Merida: classico / anticlassico
Nella civiltà occidentale e in particolare nella vecchia Europa classico e anticlassico, nell’accezione del moderno, si fronteggiano o, più spesso, quest’ultimo, sottoforma del risultato delle espansioni urbane più recenti, circonda e soffoca il primo. Ma tra classicità e modernità non può esserci oggi contrapposizione poiché entrambe appartengono, rispetto alla contemporaneità, al contributo della storia rendendo visibili, e quindi iconiche, contrapposizioni che appartengono al passato. Il presente non può schierarsi né per il XX secolo né per i contributi dei secoli precedenti: la città di oggi è multietnica e multiculturale. Così le categorie del classico e del suo opposto, come il valore della memoria e dell’invenzione, non costituiscono che due facce contrapposte della stessa medaglia: il progetto di architettura.

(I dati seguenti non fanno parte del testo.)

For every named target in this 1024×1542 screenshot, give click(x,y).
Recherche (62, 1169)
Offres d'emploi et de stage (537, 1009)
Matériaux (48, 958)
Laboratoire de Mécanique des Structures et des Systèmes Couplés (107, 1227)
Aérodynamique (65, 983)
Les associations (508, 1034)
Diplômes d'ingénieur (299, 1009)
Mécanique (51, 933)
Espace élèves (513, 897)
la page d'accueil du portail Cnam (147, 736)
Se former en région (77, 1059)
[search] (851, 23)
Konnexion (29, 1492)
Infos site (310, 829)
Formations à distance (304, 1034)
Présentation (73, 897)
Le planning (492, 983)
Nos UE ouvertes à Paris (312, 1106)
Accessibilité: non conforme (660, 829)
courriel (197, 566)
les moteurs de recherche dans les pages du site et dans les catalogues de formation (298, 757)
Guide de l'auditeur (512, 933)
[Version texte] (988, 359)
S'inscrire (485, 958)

Bilbao: pianificazione / opportunità
Molte città contemporanee colgono l’occasione di importanti eventi culturali e sportivi per attivare finanziamenti in grado di consentire trasformazioni urbane sostanziali. Tuttavia tali opportunità possono essere sfruttate efficacemente solo se sussiste una strategia complessiva di rinnovamento programmata con attenzione e una politica di riqualificazione condivisa tanto sul piano interno quanto su quello internazionale. Significa inoltre che pubblico e privato non possono non risultare che entità interdipendenti che si muovono coerentemente con le decisioni di governo del territorio. Milano assumendosi il compito di ospitare l’Expo 2015 ha l’opportunità di dimostrare come un evento occasionale, al pari dei giochi olimpici o di altri grandi manifestazioni che coinvolgono il tessuto, l’immagine e la consistenza della città, possa diventare il volano di un rinnovamento complessivo in grado di cambiare e migliorare la qualità di vita dei propri abitanti. Inoltre Milano può comprendere dall’esempio di altre città quali Bilbao, al di là e oltre il “monumento Guggenheim”, che non esiste rinnovamento senza programmazione. Il museo non è stato realizzato casualmente nella città basca ma è stato il risultato di una precedente politica di trasformazione tendente a modificare la città da sito industriale a città post-industriale, inoltre il museo, pur essendo “l’objet extraordinaire” che tutti conoscono, non è altro che la punta dell’iceberg di una strategia progettuale più ampia che continua ancora oggi a realizzarsi.

Porto: pieni / vuoti
Il tessuto urbano ancorché consolidato possiede una sua intrinseca vocazione al progetto, alla continua trasformazione. Ciò è evidente nelle zone di riammagliatura del tessuto urbano lacerato, nel recupero e utilizzo degli infinitesimi spazi interstiziali la cui sommatoria costituisce una incredibile quantità di nuovo suolo abitabile, ma è ugualmente percepibile nelle zone ad alta densità e storicità da adattare alle esigenze della fruibilità contemporanea. Pieni e vuoti definiscono l’assieme urbano dove pubblico e privato affermano la propria inscindibile coabitazione. Il lavoro che ogni città può compiere nel monitoraggio e nella classificazione dei valori inespressi della città, in termini di suolo e di opportunità, costituisce il centro di una politica di interventi puntuali la cui risoluzione e il cui valore deriva dal loro insieme. Questo è l’ambito specifico nel quale il progetto di architettura diviene indispensabile strumento di trasformazione e rinnovamento urbano, l’unico possibile all’interno della città consolidata.